During its infiltration, LokiBot opens a pop-up that prompts its victims to give the administrative rights of the smart phone and then begins to collect bank-related information successfully. According to security analysts, the virus is also capable of opening the victim’s banking app, as well as opening the browser app and reply to text messages on the phone.
LokiBot has some specific features – one of which is its ability to create fake notifications of legitimate bank apps from the device and activate the vibration on the phone before it displays the pop-up notification. Just like other banking Trojans, users are usually tricked into clicking the deceptive pop-up where the overlay attack typically starts. During that overlay attack, LokiBot displays a fake login window which looks like the real one that belongs to the banking app however, that’s only a façade and all the information you enter will be forwarded to the cyber criminals behind LokiBot.

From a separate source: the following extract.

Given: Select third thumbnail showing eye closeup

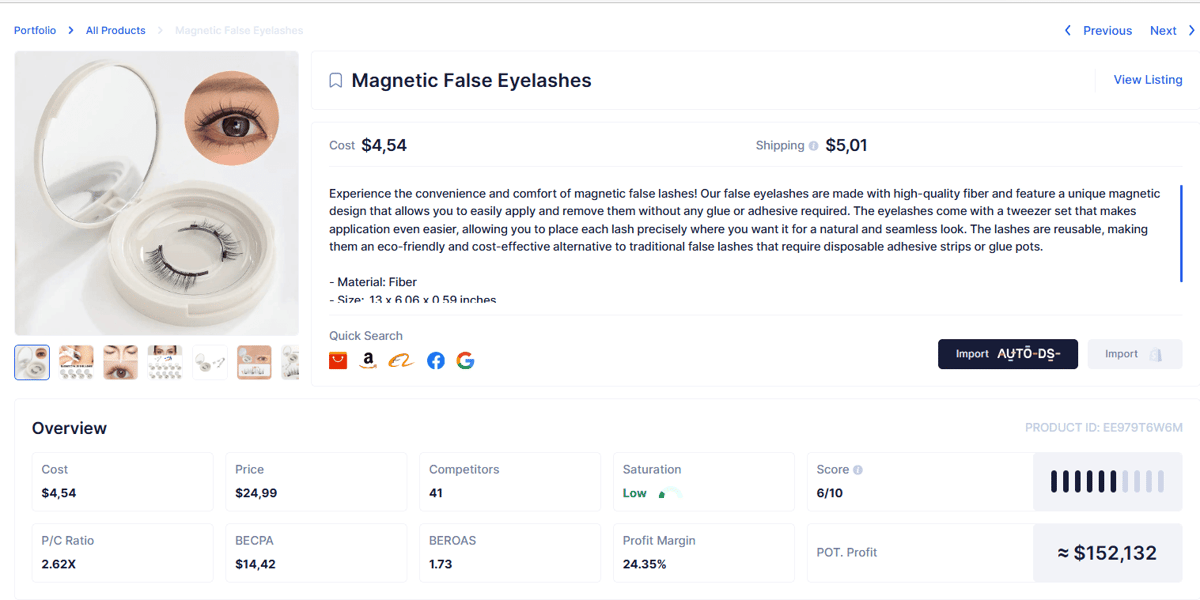Looking at the screenshot, I should pos(121,362).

Moreover, security analysts were able to determine that LokiBot’s activities are quite similar to another banking Trojan named BankBot. It’s also hard to believe that these crooks can get more than 1.5 million with only from this one Android virus – some security researchers even speculated that both of these banking Trojans (LokiBot and BankBot) might be created by the same cyber criminals. Users are advised against trying to remove LokiBot virus from their Android device as it will only trigger the automatic activation of its ransomware features. To put it simply, if you try to get rid of the administrative rights you’ve given to the virus from the malicious app it uses, then it will try to lock your files and encrypt them especially the files located on your SD card using the AES 128 encryption algorithm. The crooks will ask you to pay a $70 – $100 ransom in Bitcoins in exchange for the decryption of the files.

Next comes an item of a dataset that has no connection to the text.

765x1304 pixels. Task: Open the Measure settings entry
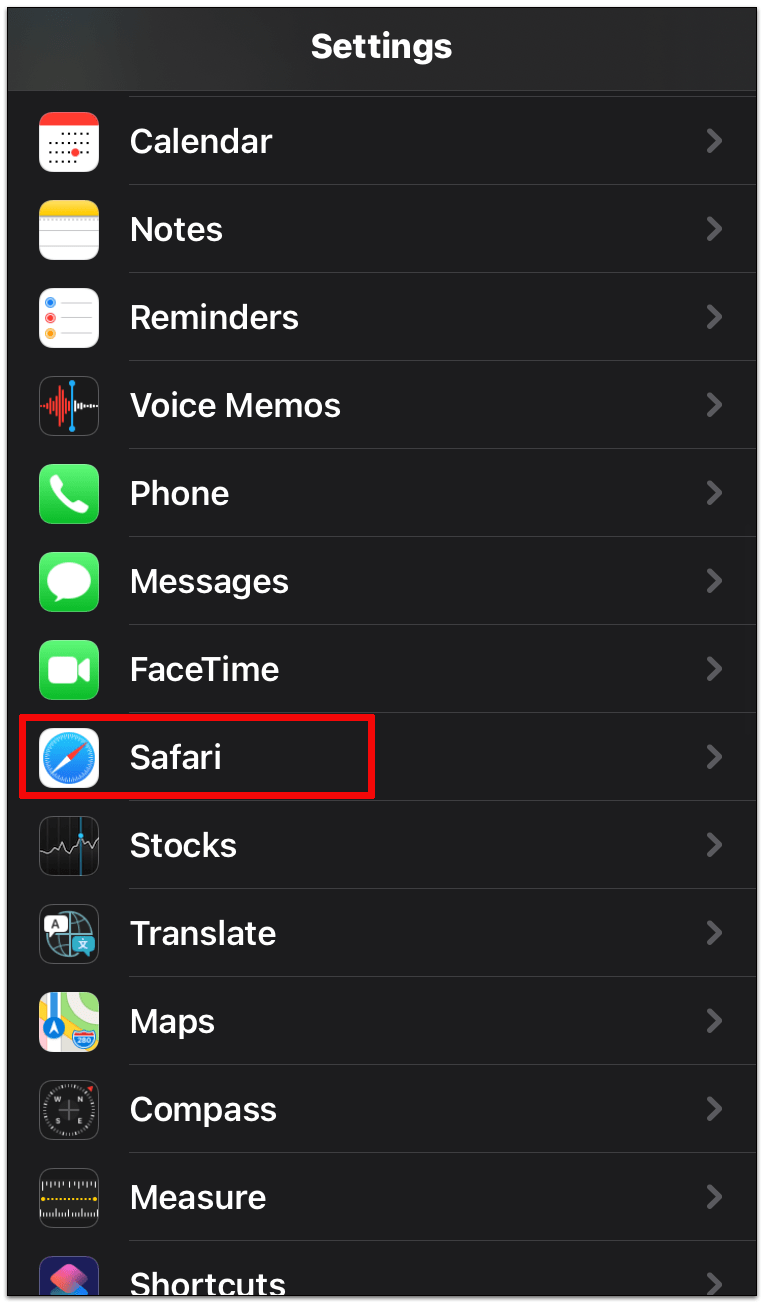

LokiBot’s sudden increase in its distribution can be explained simply – this malicious program’s code was noticed being sold in the underground market for over $2000. But just like other banking Trojan, LokiBot is not without its fair share of flaws – its encryption process is corrupted and thankfully, it fails to encrypt the files on the device properly. Therefore, it is safe to say that this virus functions as a screen-locking malware in some way and not a real ransomware infection. However, even though its encryption process is an epic fail, victims won’t still be able to access their files since their phones are locked as its screen locker functions just fine. So this still prevens users from accessing their files all the same. To be specific, the virus’s flaw prevents it from fully corrupting the files and the only thing it really does is to rename them but they still remain accessible. So there is no need for victims to panic and pay the ransom as they can still regain their access to their phones and files. Security experts also advise against paying the ransom so as not to encourage these crooks in developing even more Android virus and other threats. Statistics show that most of the cyber criminals these days have scammed thousands of users and generated enormous profit illegally.

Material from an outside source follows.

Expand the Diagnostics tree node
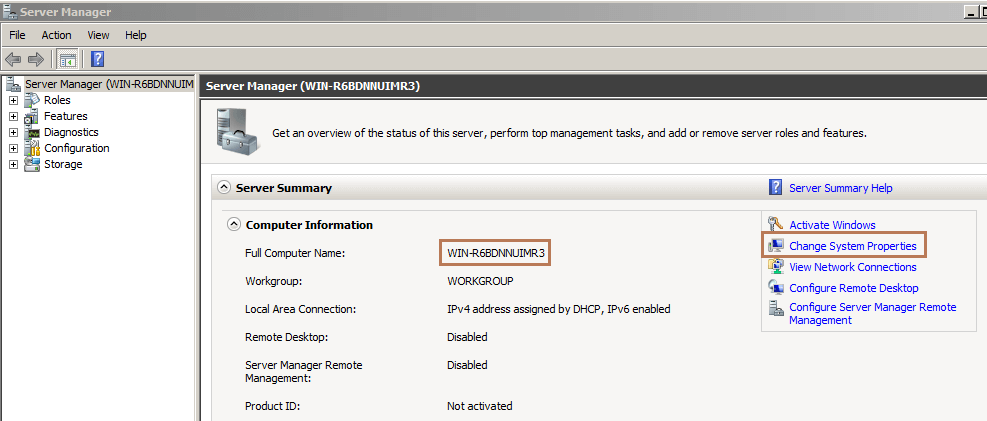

To get rid of LokiBot, you will have to reboot your Android device into Safe Mode and then eliminate the virus using a reputable and trusted mobile security software. Researchers noted that users will have to be very careful as LokiBot spreads in spam emails as Infostealer.LokiBot that automatically sets up SOCKS5 Internet protocol so that it can spam all contacts automatically using malicious links to infect Android devices – because of that, this virus can also open any desired web pages as well as collect browsing-related information to steal information like your email account and distributed infections like ransomware. To avoid getting infected with banking Trojans like LokiBot and other similar threats, you must avoid opening any suspicious attachments not even if they’re sent by your friends – you must be cautious at all times, after all prevention is always better than cure.